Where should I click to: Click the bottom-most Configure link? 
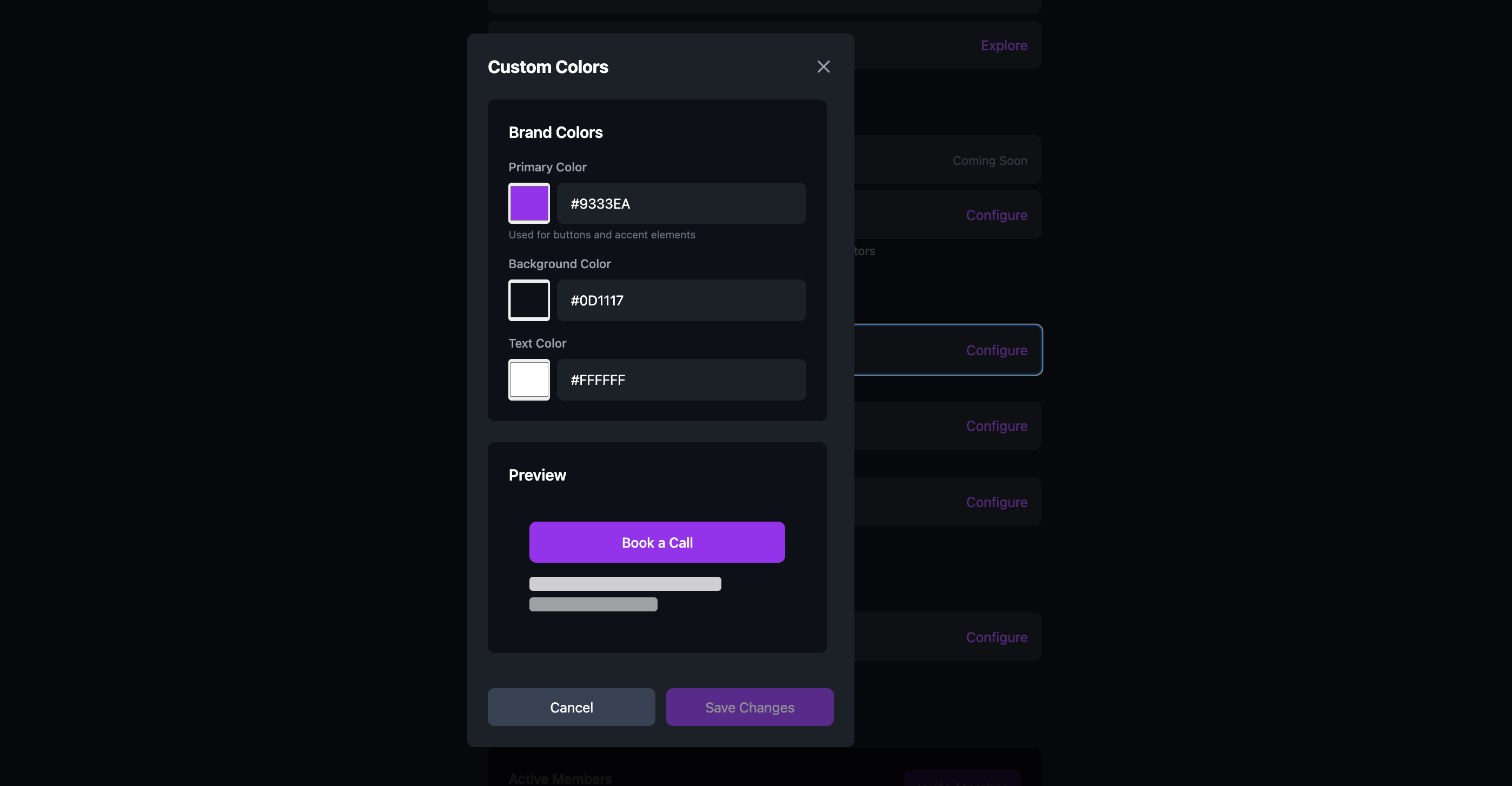(x=996, y=637)
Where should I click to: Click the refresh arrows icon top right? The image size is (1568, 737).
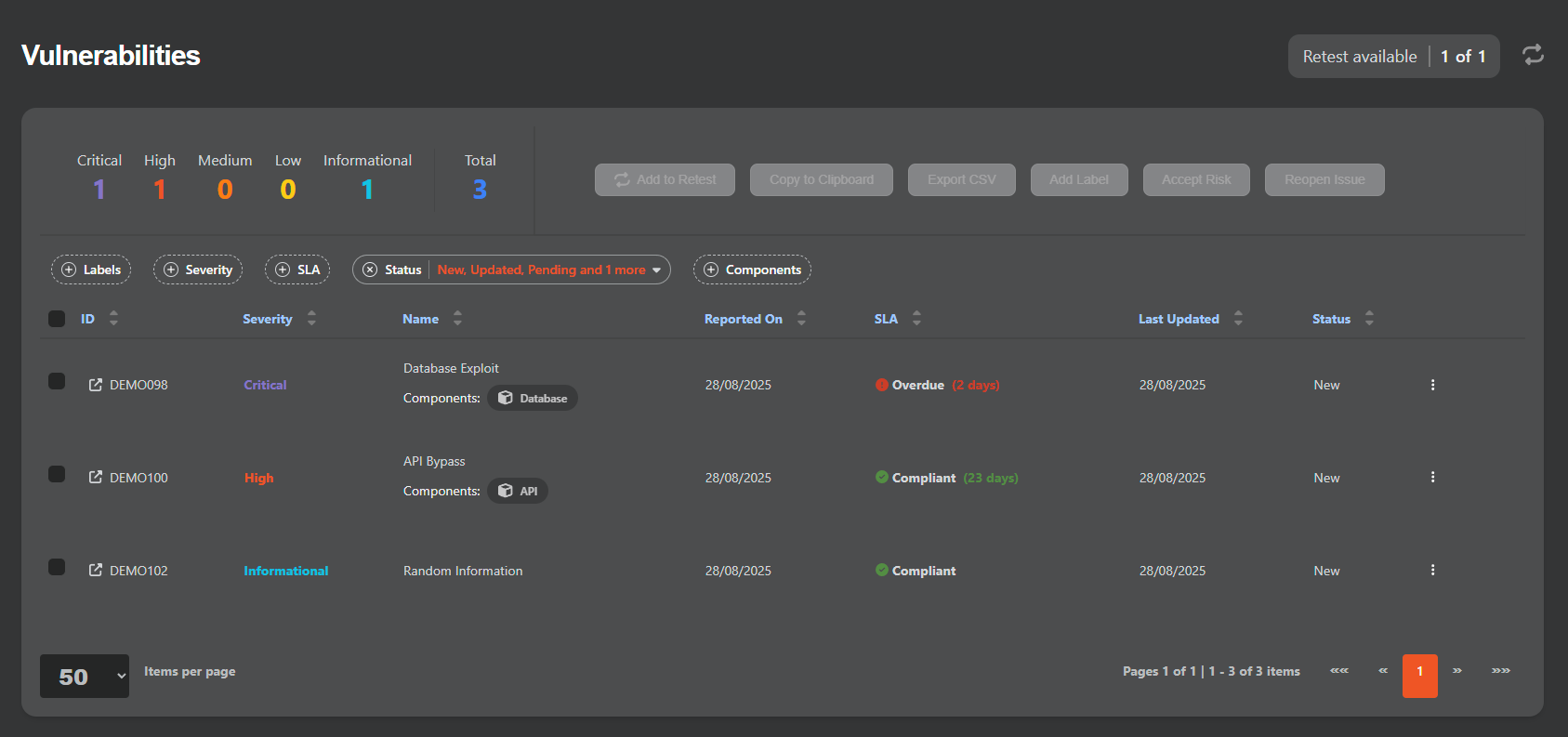pyautogui.click(x=1533, y=56)
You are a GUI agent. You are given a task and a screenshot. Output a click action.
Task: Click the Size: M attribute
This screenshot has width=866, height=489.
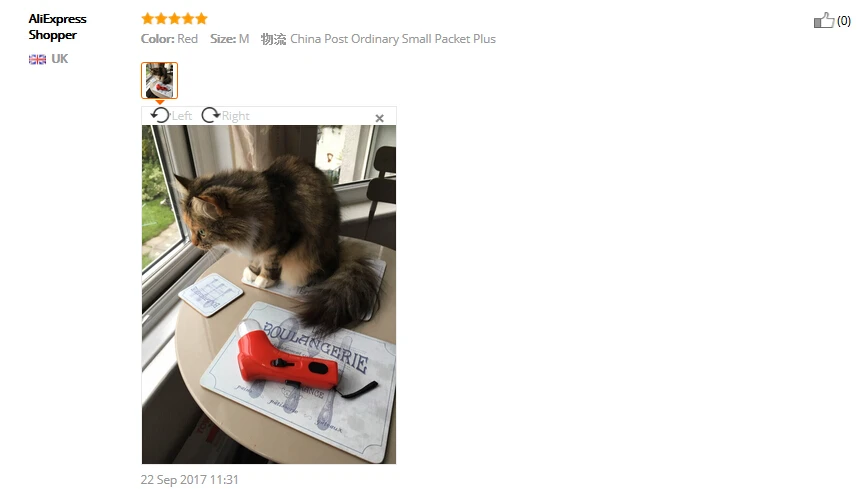point(229,39)
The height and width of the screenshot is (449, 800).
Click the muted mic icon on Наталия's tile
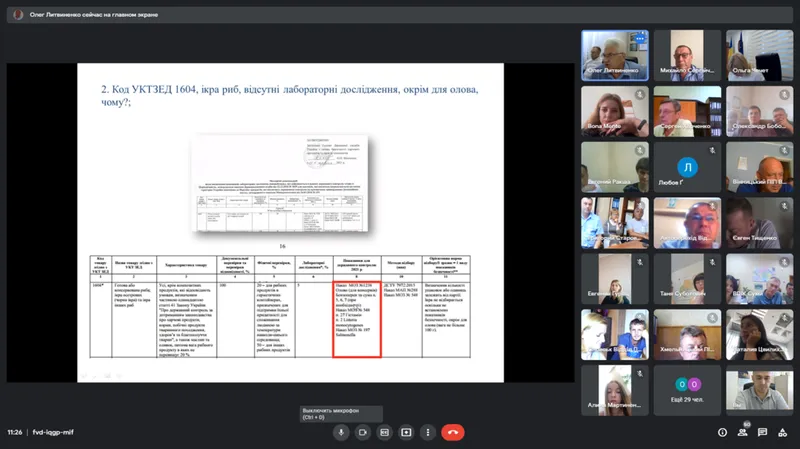click(785, 318)
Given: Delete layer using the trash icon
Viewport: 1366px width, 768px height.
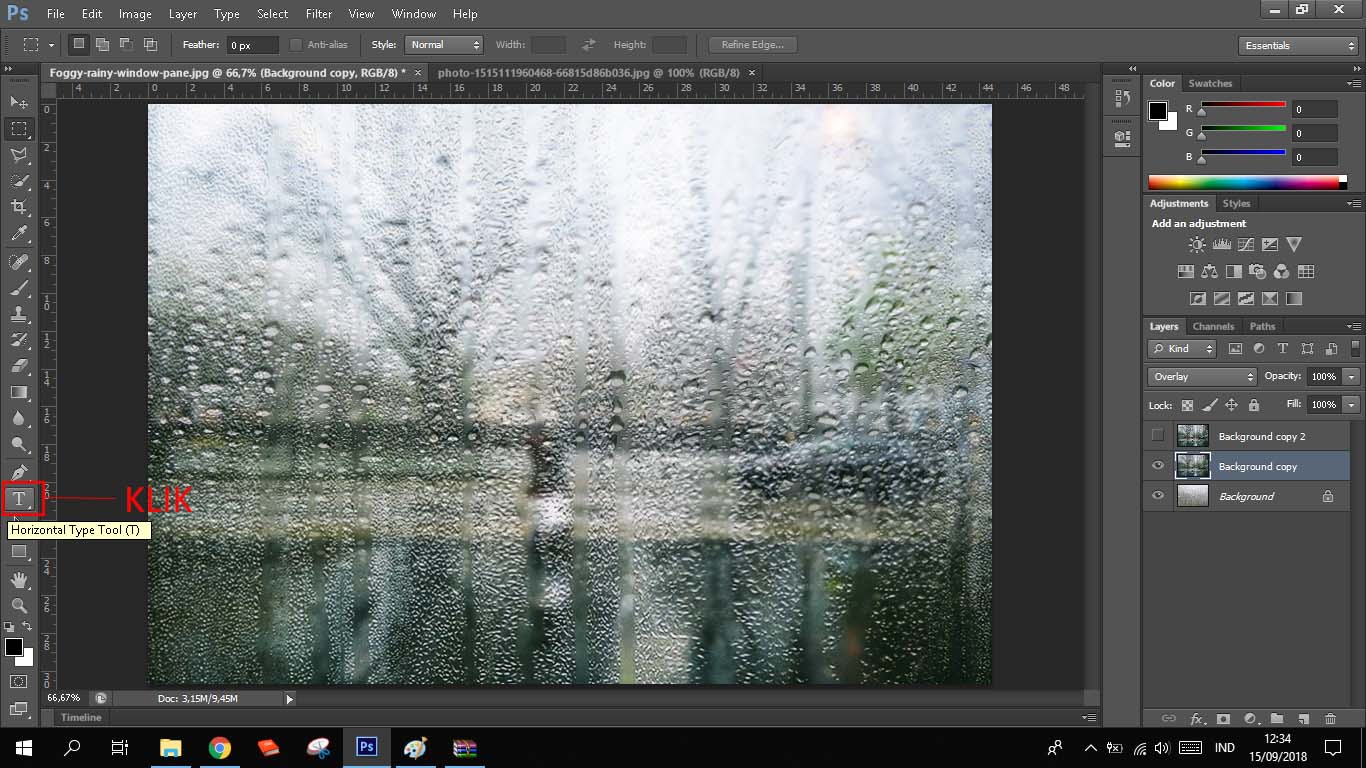Looking at the screenshot, I should tap(1330, 718).
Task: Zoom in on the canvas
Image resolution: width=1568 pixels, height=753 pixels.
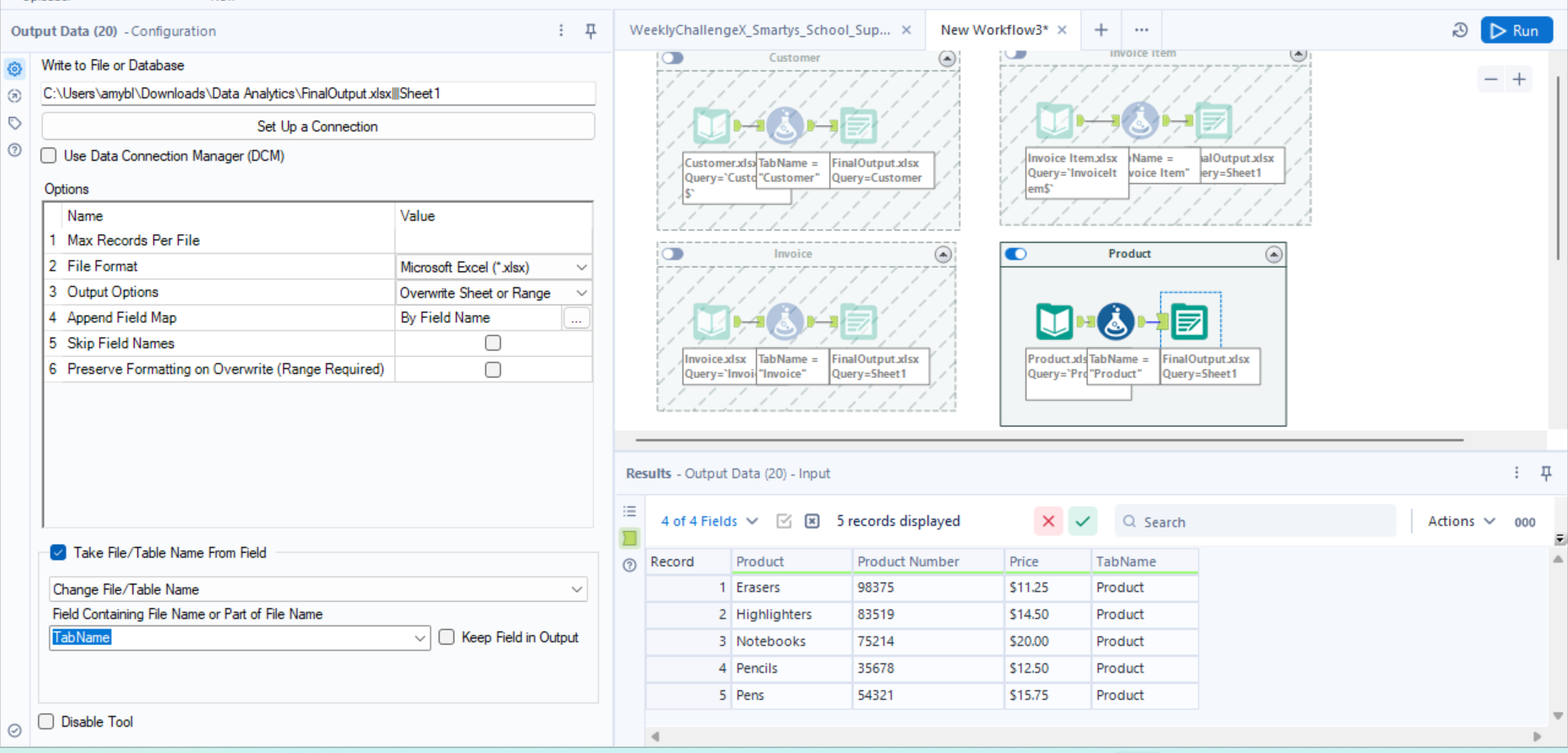Action: coord(1519,79)

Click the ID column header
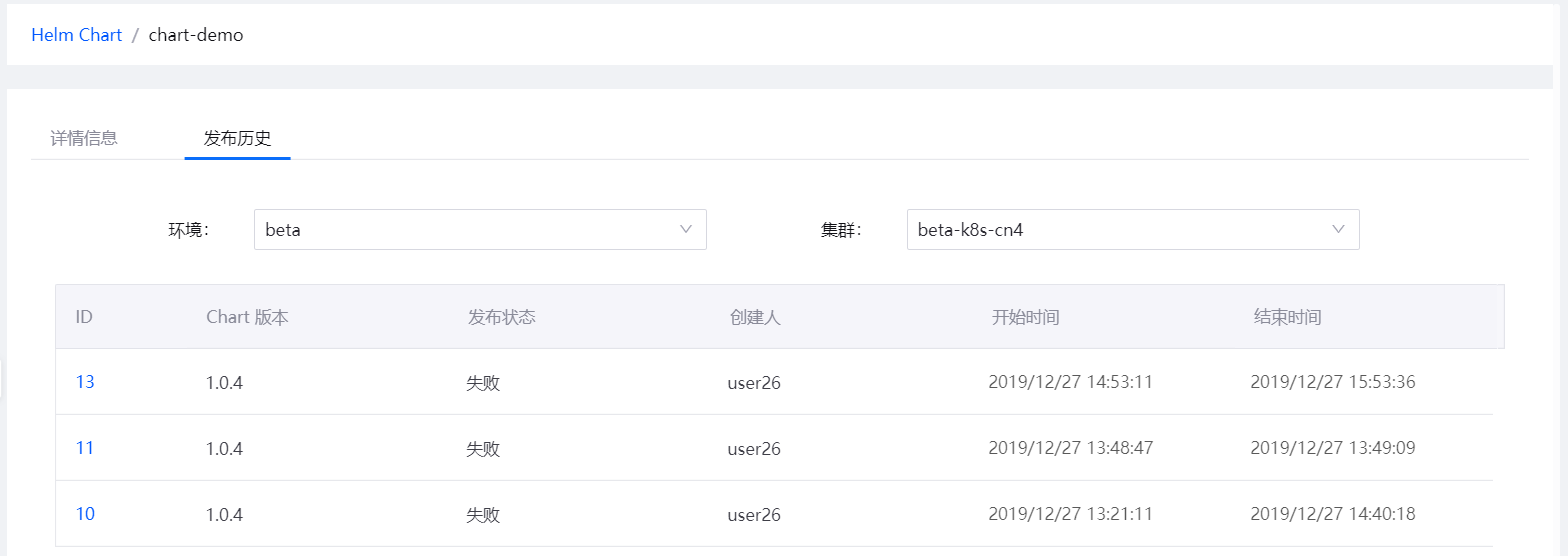[x=84, y=317]
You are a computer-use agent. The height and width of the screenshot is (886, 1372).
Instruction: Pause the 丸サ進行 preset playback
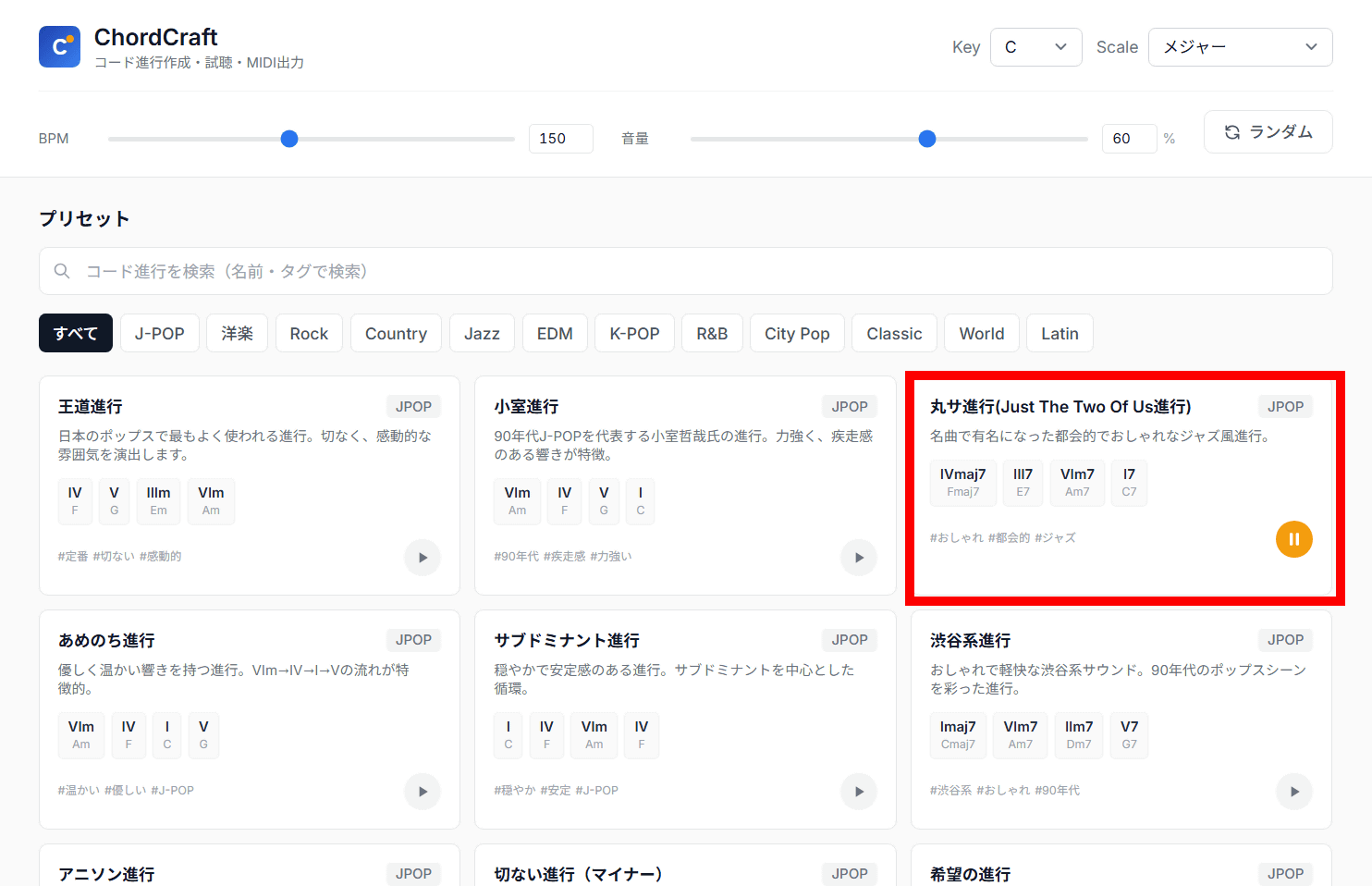1293,539
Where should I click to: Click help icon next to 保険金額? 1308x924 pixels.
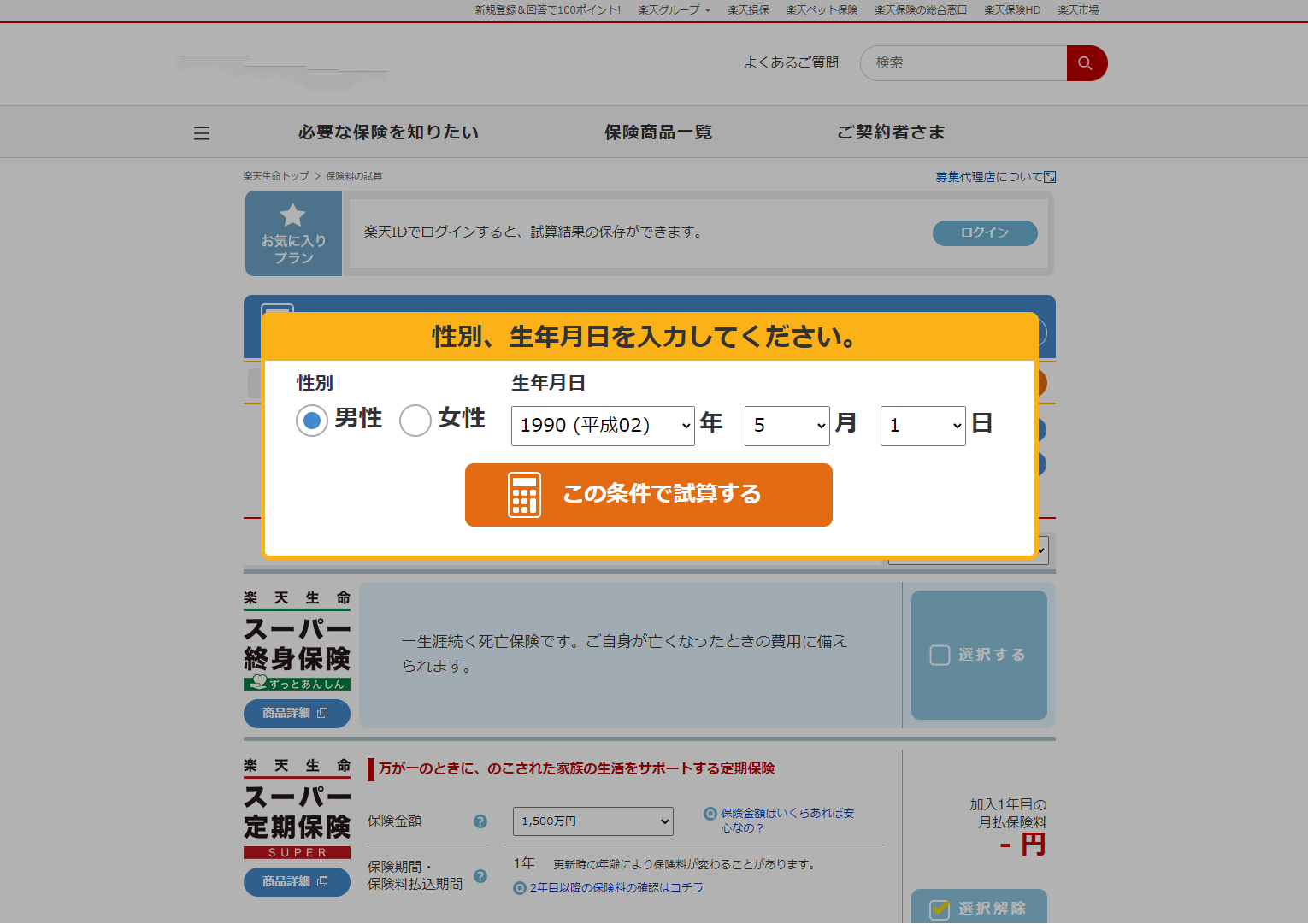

::::

• Prompt: Convert the listing above into a numbered list with one line per item, omitting blank lines and leaving out the pictures.

• Problem solution:
1. Where should I click to: Click the bottom-most Configure link? 
2. (x=996, y=637)
3. Where should I click to: Click the refresh arrows icon top right? The image size is (1568, 737).
4. pyautogui.click(x=1533, y=56)
5. You are a GUI agent. You are given a task and a screenshot. Output a click action.
6. Task: Click the Size: M attribute
7. This screenshot has width=866, height=489.
8. point(229,39)
9. The height and width of the screenshot is (449, 800).
10. Click the muted mic icon on Наталия's tile
11. click(785, 318)
12. Given: Delete layer using the trash icon
13. Viewport: 1366px width, 768px height.
14. Looking at the screenshot, I should tap(1330, 718).
15. Task: Zoom in on the canvas
16. Image resolution: width=1568 pixels, height=753 pixels.
17. Action: coord(1519,79)
18. Click the ID column header
19. [x=84, y=317]
20. You are a computer-use agent. The height and width of the screenshot is (886, 1372).
21. Instruction: Pause the 丸サ進行 preset playback
22. 1293,539
23. Where should I click to: Click help icon next to 保険金額? 1308x924 pixels.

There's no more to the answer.